Quality assessment by HCA

To differentiate the sinapis semina samples collected from the market, HCA was applied to the chromatographic data that were obtained from all the samples. Four marker compounds were selected for this analysis and peak area ratios of the marker compounds were obtained by calculating the peak area ratio of analytes to internal standard.

Fig. 5 shows the dendrogram of HCA, demonstrating that the similarity characteristics of eight sinapis semina could be revealed more clearly. Samples are divided into four main clusters.
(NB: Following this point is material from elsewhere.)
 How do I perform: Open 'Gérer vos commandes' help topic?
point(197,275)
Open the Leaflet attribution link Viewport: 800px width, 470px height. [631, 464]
Four batches of sinapis semina samples from Shanxi, Henan, Hebei and Guangxi were clustered into one group, with that of Anhui clustered into one group. Samples from Jilin, Sichuan were clustered into one group, with that of Anhui clustered into a large class. Samples from Shandong showed the highest difference from the others. It can be seen that the cluster analysis result is similar to that of the fingerprint analysis.

Fig. 5

Dendrogram of sinapis semina generated by the weighted pair group method based on hierarchical cluster analysis.

Conclusion

In this study, we described a simple and rapid GC/MS method for quantifying volatile compounds in sinapis semina. The sonication method was shown to be rapid and effective for the extraction of volatiles from herbal medicine. Our validation data indicate that the developed analytical method is suitable for the quantification of the chemical standardization of herbal medicines obtained from sinapis semina. In addition, HCA can provide important information on the differentiation of herbal plants from different regions. This developed GC/MS method, combined with multivariate statistical analysis, is a promising prospective methodology for analyzing sinapis semina from different habitats.